### Problem to solve
Task for the records below: please retype exactly and only the lines from the first through the one with "[info@gerlimusicmanagement.it] (644, 1319)", with every picture omitted.

### Listed entries
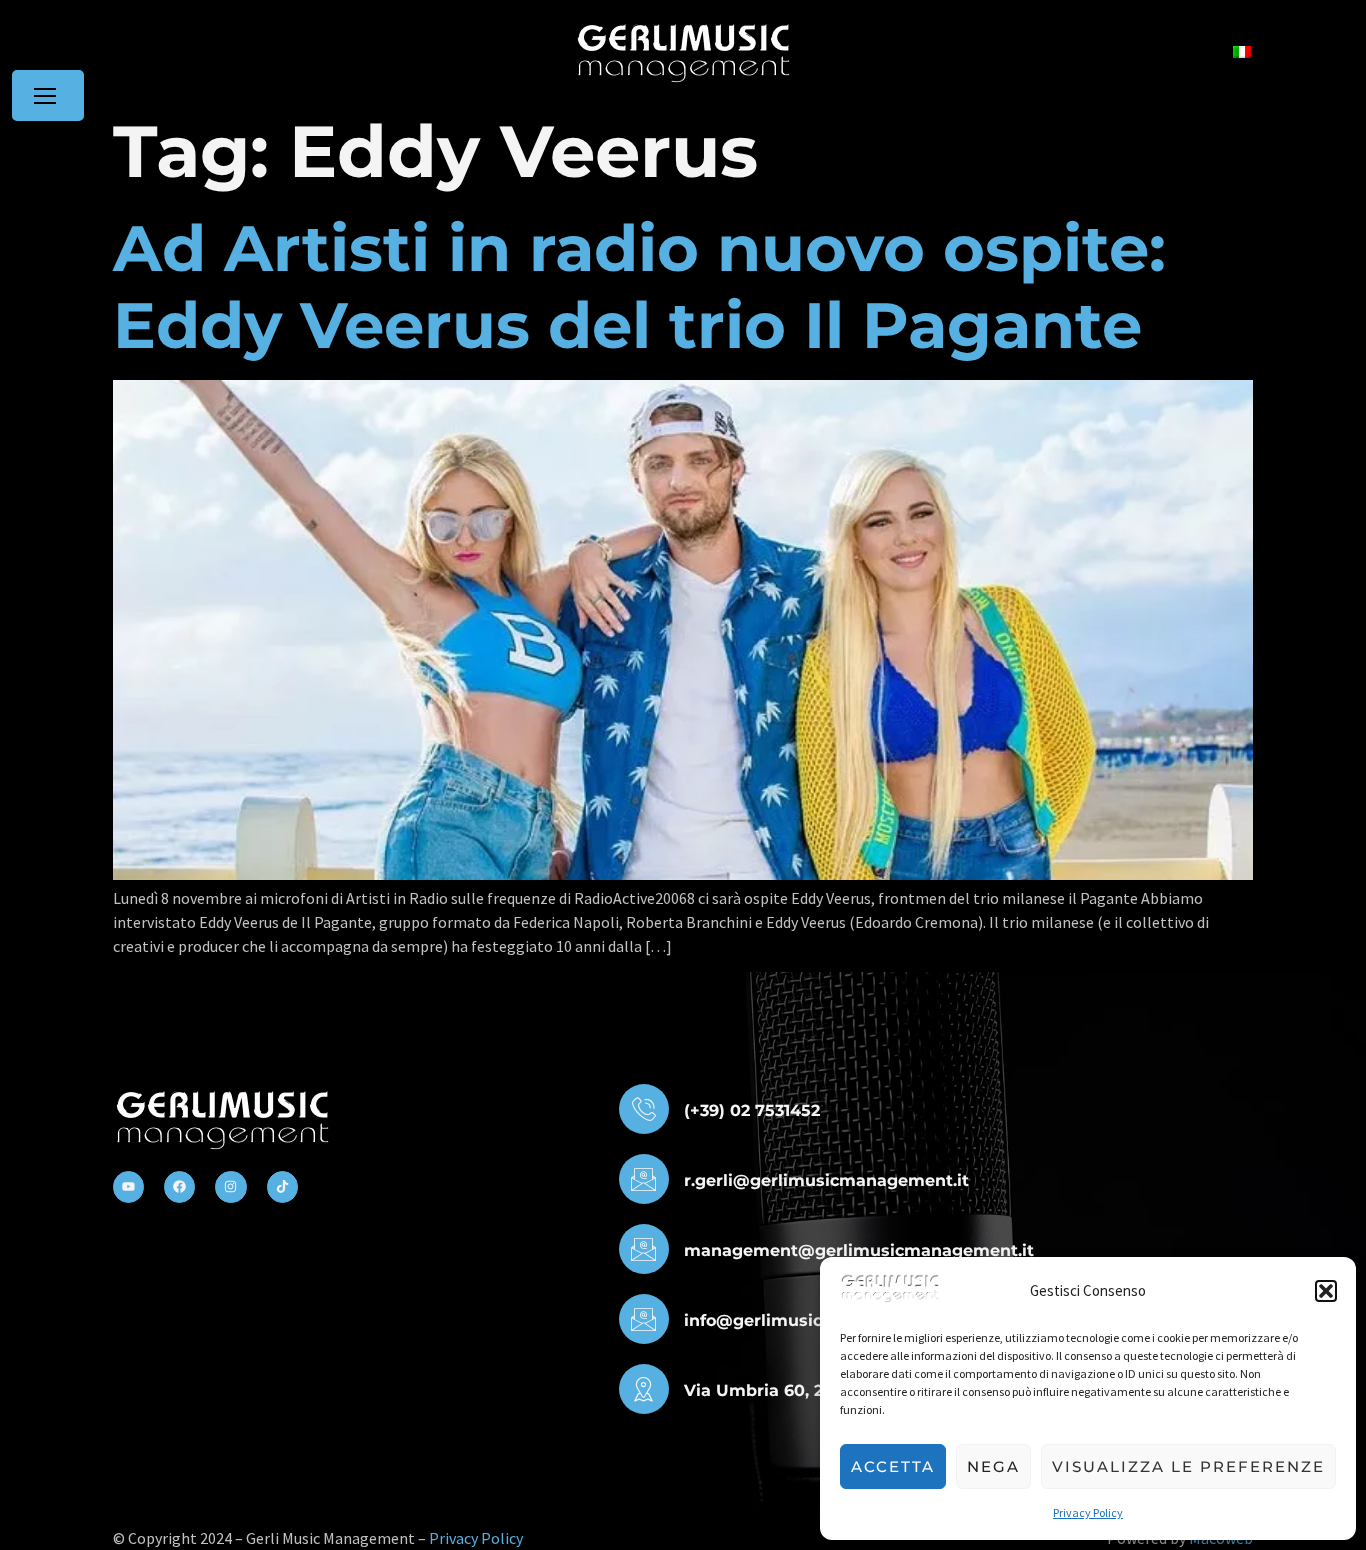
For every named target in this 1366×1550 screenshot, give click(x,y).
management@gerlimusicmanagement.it (859, 1250)
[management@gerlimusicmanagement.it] (644, 1249)
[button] (1326, 1291)
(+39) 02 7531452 (752, 1110)
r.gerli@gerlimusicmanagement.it (826, 1180)
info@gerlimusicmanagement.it (818, 1320)
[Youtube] (128, 1186)
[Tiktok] (282, 1186)
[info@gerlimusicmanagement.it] (644, 1319)
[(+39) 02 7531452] (644, 1109)
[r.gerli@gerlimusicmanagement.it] (644, 1179)
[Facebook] (179, 1186)
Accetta (893, 1466)
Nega (993, 1466)
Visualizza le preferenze (1188, 1466)
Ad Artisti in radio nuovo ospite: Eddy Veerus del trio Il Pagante (639, 286)
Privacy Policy (1088, 1512)
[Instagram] (230, 1186)
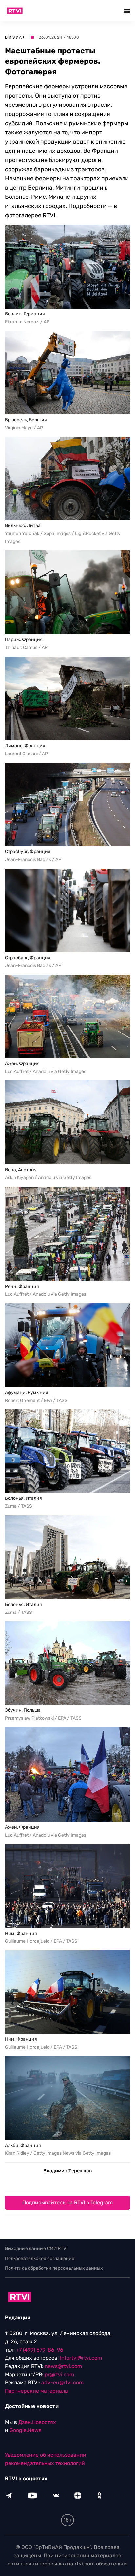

### Written answer
For every named target in this 1366×1550 screenshot, give click(x,y).
management@gerlimusicmanagement.it (859, 1250)
[management@gerlimusicmanagement.it] (644, 1249)
[button] (1326, 1291)
(+39) 02 7531452 (752, 1110)
r.gerli@gerlimusicmanagement.it (826, 1180)
info@gerlimusicmanagement.it (818, 1320)
[Youtube] (128, 1186)
[Tiktok] (282, 1186)
[info@gerlimusicmanagement.it] (644, 1319)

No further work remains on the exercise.